### Stated goal
Rewrite the part of the records that opens with the line containing "Select Global Options menu entry" and closes with the line containing "click(301, 132)", replacing "mailto link" with "email link" and leaving everything else as it is.

### Items
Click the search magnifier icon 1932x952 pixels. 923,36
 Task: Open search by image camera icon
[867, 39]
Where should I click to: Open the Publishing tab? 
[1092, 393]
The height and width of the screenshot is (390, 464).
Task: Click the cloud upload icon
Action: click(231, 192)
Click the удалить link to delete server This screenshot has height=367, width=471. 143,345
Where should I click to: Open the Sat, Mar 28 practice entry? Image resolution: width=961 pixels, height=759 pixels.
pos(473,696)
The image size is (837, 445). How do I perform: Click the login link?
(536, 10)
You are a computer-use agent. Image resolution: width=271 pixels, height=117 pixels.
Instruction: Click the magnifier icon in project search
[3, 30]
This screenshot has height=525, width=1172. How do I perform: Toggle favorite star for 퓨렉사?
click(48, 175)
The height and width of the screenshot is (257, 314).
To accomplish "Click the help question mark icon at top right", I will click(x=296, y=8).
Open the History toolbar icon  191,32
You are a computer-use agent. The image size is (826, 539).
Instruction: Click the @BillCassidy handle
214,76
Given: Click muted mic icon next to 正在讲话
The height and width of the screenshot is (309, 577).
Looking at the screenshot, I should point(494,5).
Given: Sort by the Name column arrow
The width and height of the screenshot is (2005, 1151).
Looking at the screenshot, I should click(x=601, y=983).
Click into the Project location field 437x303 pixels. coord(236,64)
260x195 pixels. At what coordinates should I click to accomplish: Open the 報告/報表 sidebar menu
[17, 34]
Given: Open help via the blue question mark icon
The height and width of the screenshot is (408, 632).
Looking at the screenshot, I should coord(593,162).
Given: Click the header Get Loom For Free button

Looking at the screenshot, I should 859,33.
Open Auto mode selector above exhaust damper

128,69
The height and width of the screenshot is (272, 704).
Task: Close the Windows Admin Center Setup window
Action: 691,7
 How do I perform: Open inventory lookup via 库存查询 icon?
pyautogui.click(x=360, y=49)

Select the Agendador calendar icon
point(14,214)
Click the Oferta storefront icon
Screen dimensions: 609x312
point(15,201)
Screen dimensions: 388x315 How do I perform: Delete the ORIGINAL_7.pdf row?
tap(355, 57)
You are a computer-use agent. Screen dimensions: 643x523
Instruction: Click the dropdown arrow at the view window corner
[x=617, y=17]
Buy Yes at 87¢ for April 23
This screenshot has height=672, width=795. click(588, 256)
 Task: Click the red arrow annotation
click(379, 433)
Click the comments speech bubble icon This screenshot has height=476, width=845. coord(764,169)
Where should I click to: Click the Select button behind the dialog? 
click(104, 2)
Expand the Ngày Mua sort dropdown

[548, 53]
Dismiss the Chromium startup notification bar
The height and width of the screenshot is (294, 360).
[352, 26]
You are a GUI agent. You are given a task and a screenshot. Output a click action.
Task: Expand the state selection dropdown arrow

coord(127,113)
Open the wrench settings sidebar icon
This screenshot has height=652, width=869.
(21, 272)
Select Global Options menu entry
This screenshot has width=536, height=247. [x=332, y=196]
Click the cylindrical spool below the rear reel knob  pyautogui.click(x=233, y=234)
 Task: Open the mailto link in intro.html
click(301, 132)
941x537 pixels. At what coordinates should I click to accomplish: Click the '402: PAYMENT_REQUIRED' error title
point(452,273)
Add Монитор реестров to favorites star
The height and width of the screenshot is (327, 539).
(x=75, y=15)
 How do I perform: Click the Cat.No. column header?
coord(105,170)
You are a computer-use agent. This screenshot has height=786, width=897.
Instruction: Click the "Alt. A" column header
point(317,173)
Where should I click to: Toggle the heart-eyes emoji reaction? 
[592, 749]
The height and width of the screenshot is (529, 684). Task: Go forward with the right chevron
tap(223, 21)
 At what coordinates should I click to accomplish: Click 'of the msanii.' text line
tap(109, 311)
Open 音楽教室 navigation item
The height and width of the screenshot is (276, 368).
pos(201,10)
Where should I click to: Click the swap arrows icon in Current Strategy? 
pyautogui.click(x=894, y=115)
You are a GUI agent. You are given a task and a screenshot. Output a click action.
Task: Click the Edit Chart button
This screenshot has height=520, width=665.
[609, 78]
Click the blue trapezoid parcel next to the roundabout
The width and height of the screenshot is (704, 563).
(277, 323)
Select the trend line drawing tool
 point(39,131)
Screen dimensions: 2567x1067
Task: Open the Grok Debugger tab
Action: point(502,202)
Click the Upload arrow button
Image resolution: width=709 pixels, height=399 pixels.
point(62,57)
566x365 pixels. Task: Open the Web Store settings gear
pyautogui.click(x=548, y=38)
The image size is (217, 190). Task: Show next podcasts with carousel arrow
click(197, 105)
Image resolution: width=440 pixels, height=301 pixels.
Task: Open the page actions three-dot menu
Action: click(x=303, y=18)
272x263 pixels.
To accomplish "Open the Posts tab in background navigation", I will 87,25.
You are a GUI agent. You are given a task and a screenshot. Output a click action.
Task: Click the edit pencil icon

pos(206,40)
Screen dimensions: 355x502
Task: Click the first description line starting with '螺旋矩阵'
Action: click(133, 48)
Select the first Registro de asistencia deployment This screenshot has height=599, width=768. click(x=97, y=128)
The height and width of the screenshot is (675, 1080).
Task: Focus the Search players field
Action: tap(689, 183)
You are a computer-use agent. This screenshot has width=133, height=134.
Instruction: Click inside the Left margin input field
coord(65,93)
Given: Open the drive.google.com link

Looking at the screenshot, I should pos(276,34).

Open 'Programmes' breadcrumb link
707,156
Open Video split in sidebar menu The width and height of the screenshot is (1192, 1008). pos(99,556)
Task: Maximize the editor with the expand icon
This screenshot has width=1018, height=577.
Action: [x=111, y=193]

### Written response
Select Global Options menu entry
This screenshot has width=536, height=247. [x=332, y=196]
Click the cylindrical spool below the rear reel knob  pyautogui.click(x=233, y=234)
 Task: Open the email link in intro.html
click(301, 132)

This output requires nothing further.